# Action item:
Set down the records again, keeping each line exactly as it is.

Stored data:
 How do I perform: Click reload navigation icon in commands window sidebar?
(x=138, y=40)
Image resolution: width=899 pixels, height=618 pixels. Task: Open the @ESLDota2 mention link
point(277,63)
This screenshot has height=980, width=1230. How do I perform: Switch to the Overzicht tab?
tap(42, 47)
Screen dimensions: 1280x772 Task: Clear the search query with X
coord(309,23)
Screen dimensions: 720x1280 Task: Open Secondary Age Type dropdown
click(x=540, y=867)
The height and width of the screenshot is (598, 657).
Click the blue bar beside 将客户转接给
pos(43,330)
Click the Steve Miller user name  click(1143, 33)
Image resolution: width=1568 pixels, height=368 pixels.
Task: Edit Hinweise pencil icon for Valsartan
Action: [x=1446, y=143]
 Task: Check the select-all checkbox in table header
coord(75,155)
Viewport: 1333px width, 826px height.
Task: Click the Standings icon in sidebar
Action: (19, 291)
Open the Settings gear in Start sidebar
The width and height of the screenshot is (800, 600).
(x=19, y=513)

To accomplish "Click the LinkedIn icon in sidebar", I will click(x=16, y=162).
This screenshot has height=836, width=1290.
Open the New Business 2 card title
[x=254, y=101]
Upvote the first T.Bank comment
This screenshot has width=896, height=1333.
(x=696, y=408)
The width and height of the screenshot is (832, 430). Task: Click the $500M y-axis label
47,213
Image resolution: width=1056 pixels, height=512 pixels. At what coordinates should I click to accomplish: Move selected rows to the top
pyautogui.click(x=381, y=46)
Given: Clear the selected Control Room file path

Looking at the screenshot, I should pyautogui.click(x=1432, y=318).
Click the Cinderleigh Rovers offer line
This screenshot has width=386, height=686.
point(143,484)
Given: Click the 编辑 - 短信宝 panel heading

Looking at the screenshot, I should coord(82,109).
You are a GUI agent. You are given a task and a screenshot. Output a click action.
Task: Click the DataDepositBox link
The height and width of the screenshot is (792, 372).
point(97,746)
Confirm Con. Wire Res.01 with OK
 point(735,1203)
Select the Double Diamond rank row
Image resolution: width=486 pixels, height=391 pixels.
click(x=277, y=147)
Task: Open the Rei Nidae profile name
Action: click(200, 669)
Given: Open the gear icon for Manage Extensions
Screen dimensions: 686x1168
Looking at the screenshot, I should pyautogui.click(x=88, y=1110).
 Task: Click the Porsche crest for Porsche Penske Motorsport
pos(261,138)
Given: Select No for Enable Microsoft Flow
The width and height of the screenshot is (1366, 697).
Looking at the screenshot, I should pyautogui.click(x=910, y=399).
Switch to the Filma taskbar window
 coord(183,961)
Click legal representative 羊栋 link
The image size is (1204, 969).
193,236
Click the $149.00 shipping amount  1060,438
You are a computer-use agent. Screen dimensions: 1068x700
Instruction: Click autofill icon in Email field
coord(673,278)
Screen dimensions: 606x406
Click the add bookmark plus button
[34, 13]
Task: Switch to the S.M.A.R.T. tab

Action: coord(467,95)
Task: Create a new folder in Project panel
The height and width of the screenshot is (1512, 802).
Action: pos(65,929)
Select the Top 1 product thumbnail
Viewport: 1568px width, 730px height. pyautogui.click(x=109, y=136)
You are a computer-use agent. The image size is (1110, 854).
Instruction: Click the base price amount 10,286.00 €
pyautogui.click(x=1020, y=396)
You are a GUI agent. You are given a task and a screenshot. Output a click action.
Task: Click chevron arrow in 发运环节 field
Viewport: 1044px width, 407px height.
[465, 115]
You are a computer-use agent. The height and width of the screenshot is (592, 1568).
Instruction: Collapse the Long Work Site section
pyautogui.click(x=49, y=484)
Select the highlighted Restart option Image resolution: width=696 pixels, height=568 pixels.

# Response:
 How do I perform: Click reload navigation icon in commands window sidebar?
(x=138, y=40)
Image resolution: width=899 pixels, height=618 pixels. Task: Open the @ESLDota2 mention link
point(277,63)
This screenshot has height=980, width=1230. How do I perform: Switch to the Overzicht tab?
tap(42, 47)
Screen dimensions: 1280x772 Task: Clear the search query with X
coord(309,23)
Screen dimensions: 720x1280 Task: Open Secondary Age Type dropdown
click(x=540, y=867)
The height and width of the screenshot is (598, 657).
Click the blue bar beside 将客户转接给
pos(43,330)
Click the Steve Miller user name  click(1143, 33)
Image resolution: width=1568 pixels, height=368 pixels.
Task: Edit Hinweise pencil icon for Valsartan
Action: [x=1446, y=143]
 Task: Check the select-all checkbox in table header
coord(75,155)
Viewport: 1333px width, 826px height.
Task: Click the Standings icon in sidebar
Action: (19, 291)
Open the Settings gear in Start sidebar
The width and height of the screenshot is (800, 600).
(x=19, y=513)

To accomplish "Click the LinkedIn icon in sidebar", I will click(x=16, y=162).
This screenshot has height=836, width=1290.
Open the New Business 2 card title
[x=254, y=101]
Upvote the first T.Bank comment
This screenshot has width=896, height=1333.
(x=696, y=408)
The width and height of the screenshot is (832, 430). Task: Click the $500M y-axis label
47,213
Image resolution: width=1056 pixels, height=512 pixels. At what coordinates should I click to accomplish: Move selected rows to the top
pyautogui.click(x=381, y=46)
Given: Clear the selected Control Room file path

Looking at the screenshot, I should pyautogui.click(x=1432, y=318).
Click the Cinderleigh Rovers offer line
This screenshot has width=386, height=686.
point(143,484)
Given: Click the 编辑 - 短信宝 panel heading

Looking at the screenshot, I should coord(82,109).
You are a GUI agent. You are given a task and a screenshot. Output a click action.
Task: Click the DataDepositBox link
The height and width of the screenshot is (792, 372).
point(97,746)
Confirm Con. Wire Res.01 with OK
 point(735,1203)
Select the Double Diamond rank row
Image resolution: width=486 pixels, height=391 pixels.
click(x=277, y=147)
Task: Open the Rei Nidae profile name
Action: click(200, 669)
Given: Open the gear icon for Manage Extensions
Screen dimensions: 686x1168
Looking at the screenshot, I should pyautogui.click(x=88, y=1110).
 Task: Click the Porsche crest for Porsche Penske Motorsport
pos(261,138)
Given: Select No for Enable Microsoft Flow
The width and height of the screenshot is (1366, 697).
Looking at the screenshot, I should pyautogui.click(x=910, y=399).
Switch to the Filma taskbar window
 coord(183,961)
Click legal representative 羊栋 link
The image size is (1204, 969).
193,236
Click the $149.00 shipping amount  1060,438
You are a computer-use agent. Screen dimensions: 1068x700
Instruction: Click autofill icon in Email field
coord(673,278)
Screen dimensions: 606x406
Click the add bookmark plus button
[34, 13]
Task: Switch to the S.M.A.R.T. tab

Action: coord(467,95)
Task: Create a new folder in Project panel
The height and width of the screenshot is (1512, 802).
Action: pos(65,929)
Select the Top 1 product thumbnail
Viewport: 1568px width, 730px height. pyautogui.click(x=109, y=136)
You are a computer-use agent. The image size is (1110, 854).
Instruction: Click the base price amount 10,286.00 €
pyautogui.click(x=1020, y=396)
You are a GUI agent. You are given a task and a screenshot. Output a click action.
Task: Click chevron arrow in 发运环节 field
Viewport: 1044px width, 407px height.
[465, 115]
You are a computer-use agent. The height and width of the screenshot is (592, 1568).
Instruction: Collapse the Long Work Site section
pyautogui.click(x=49, y=484)
Select the highlighted Restart option Image resolution: width=696 pixels, height=568 pixels.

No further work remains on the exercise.